▸ Page
....

Symbols and frozen strings

I just had a thought.

One of the problems with using strings as hash keys is that every time you
refer to them, you create a throw-away garbage string:

    params["id"]
            ^
            +-- temporary string, needs to be garbage collected

In Rails you have HashWithIndifferentAccess, but this actually isn't any
better. Although you write params[:id], when executed the symbol is
converted to a string anyway.

In a Rails-like scenario, using symbols as the real keys within the hash
doesn't work: the keys come from externally parsed data, which means (a)
they were strings originally, and (b) if you converted them to symbols you'd
risk a symbol exhaustion attack.

So I thought, wouldn't it be nice to have a half-way house: being able to
converting a symbol to a string, in such a way that you always got the same
(frozen) string object?

This turned out to be extremely easy:

class Symbol
  def fring
    @fring ||= to_s.freeze
  end
end

irb(main):006:0> :foo.fring
=> "foo"
irb(main):007:0> :foo.fring.object_id
=> -605512686
irb(main):008:0> :foo.fring.object_id
=> -605512686
irb(main):009:0> :bar.fring
=> "bar"
irb(main):010:0> :bar.fring.object_id
=> -605543036
irb(main):011:0> :bar.fring.object_id
=> -605543036
irb(main):012:0> :bar.fring << "x"
TypeError: can't modify frozen string
        from (irb):12:in `<<'
        from (irb):12

Is this a well-known approach, and/or it does it exist in any extension
library?

....

▸ Task brief
What comes next in the post on symbols and frozen strings? Write the continuation, starting right after its closing question about an extension library.

▸ Stored rows

....

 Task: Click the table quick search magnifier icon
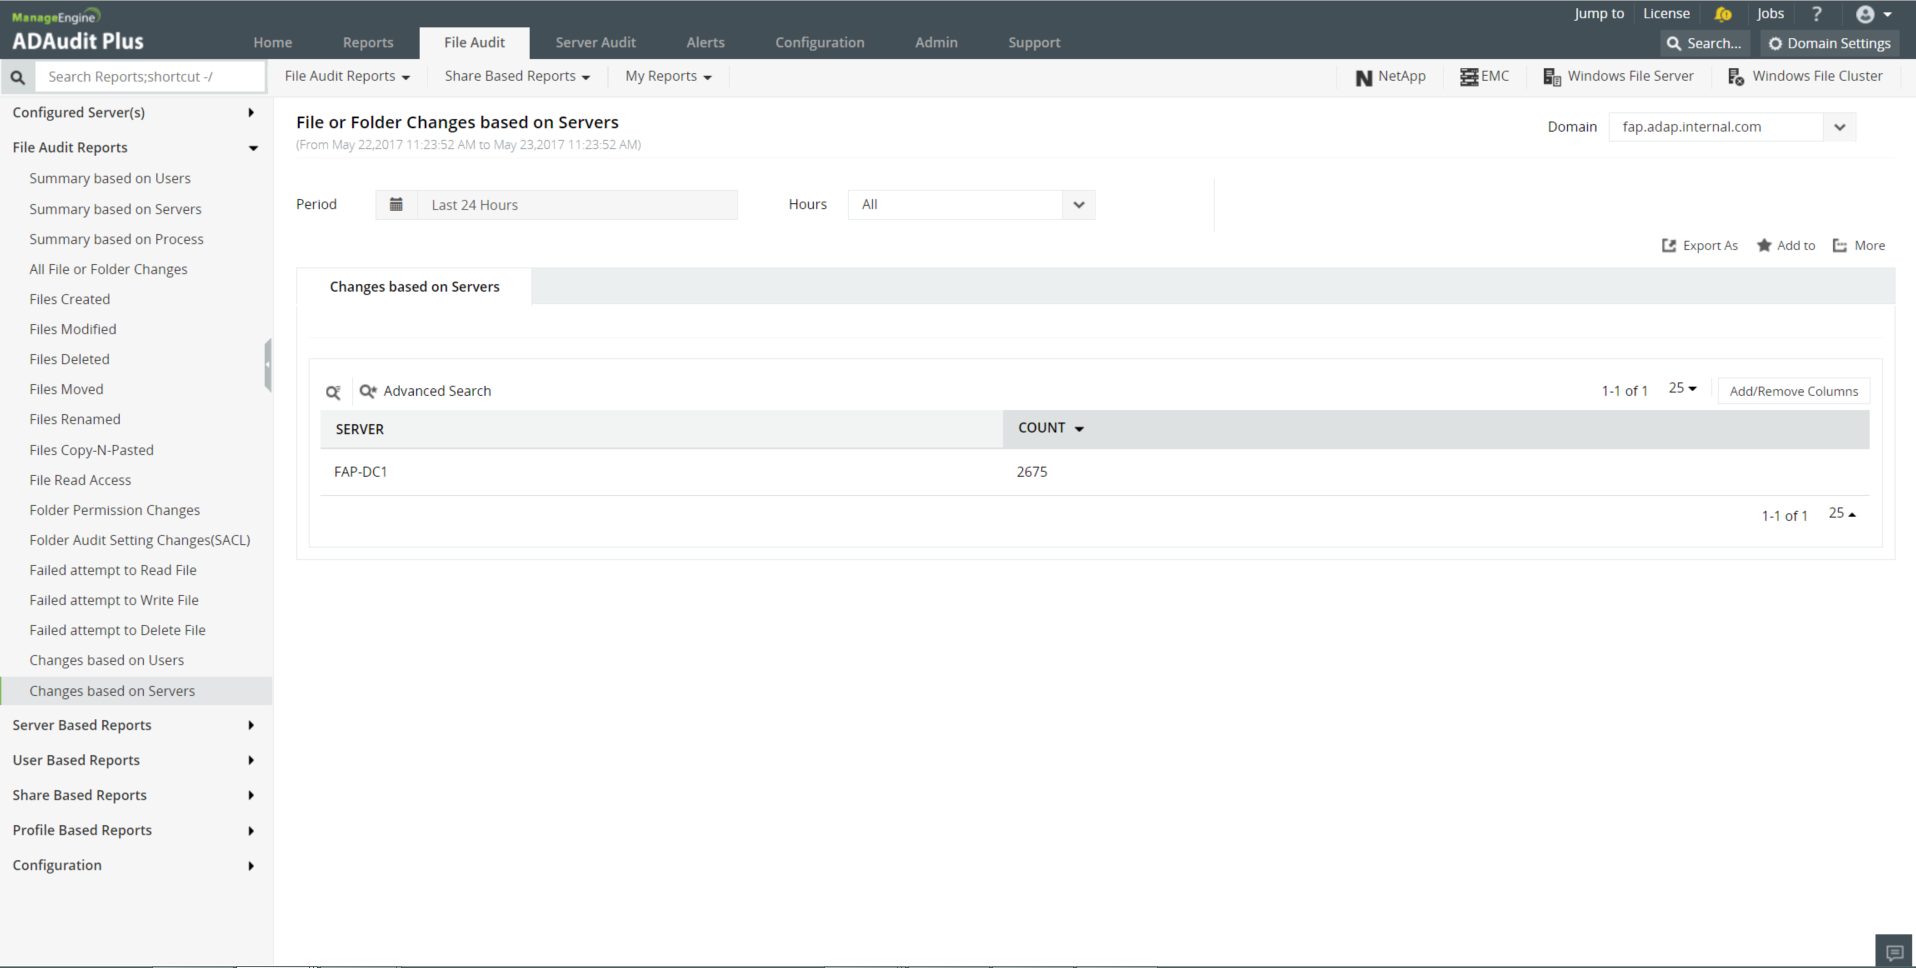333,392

....

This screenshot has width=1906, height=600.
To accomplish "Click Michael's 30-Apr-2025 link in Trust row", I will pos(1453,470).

....

▸ Response for this exercise
I suppose that an instance variable lookup isn't necessarily faster than
always creating a temporary string with to_s and then garbage collecting it
at some point later in time, but it feels like it ought to be :slight_smile:

However, since I've seen discussion about string modifiers like "..."u,
perhaps there's scope for adding in-language support, e.g.

    "..."f - frozen string, same object ID each time it's executed

In that case, it might be more convenient the other way round:

   "..." - frozen string literal, same object
   "..."m - mutable (unfrozen) string literal, new objects
   String.new("...") - another way of making a mutable string
   "...".dup - and another

That would break a lot of existing code, but it could be pragma-enabled.

Sorry if this ground has been covered before - it's hard to keep up with
ruby-talk :slight_smile:

Regards,

Brian.

···

from :0

Hi,

At Thu, 6 Sep 2007 16:50:28 +0900,
Brian Candler wrote in [ruby-talk:267857]:

So I thought, wouldn't it be nice to have a half-way house: being able to
converting a symbol to a string, in such a way that you always got the same
(frozen) string object?

Rather, Symbol#to_s should return frozen String?

I suppose that an instance variable lookup isn't necessarily faster than
always creating a temporary string with to_s and then garbage collecting it
at some point later in time, but it feels like it ought to be :slight_smile:

However, since I've seen discussion about string modifiers like "..."u,
perhaps there's scope for adding in-language support, e.g.

    "..."f - frozen string, same object ID each time it's executed

What about "..."o like Regexp?

···

--
Nobu Nakada

Rather, Symbol#to_s should return frozen String?

Yes, as long as it returns the same frozen string each time.

Hmm, this sounds like a good solution - it's technically not
backwards-compatible, but I doubt that much code does a Symbol#to_s and
later mutates it.

What about "..."o like Regexp?

Sure, I don't mind about the actual syntax.

Of course, you don't even need to add 'o' to a Regexp in the case where it
doesn't contain any #{...} interpolation:

irb(main):001:0> RUBY_VERSION
=> "1.8.4"
irb(main):002:0> 3.times { puts /foo/.object_id }
-605554606
-605554606
-605554606

Regards,

Brian.

Brian Candler wrote:

I just had a thought.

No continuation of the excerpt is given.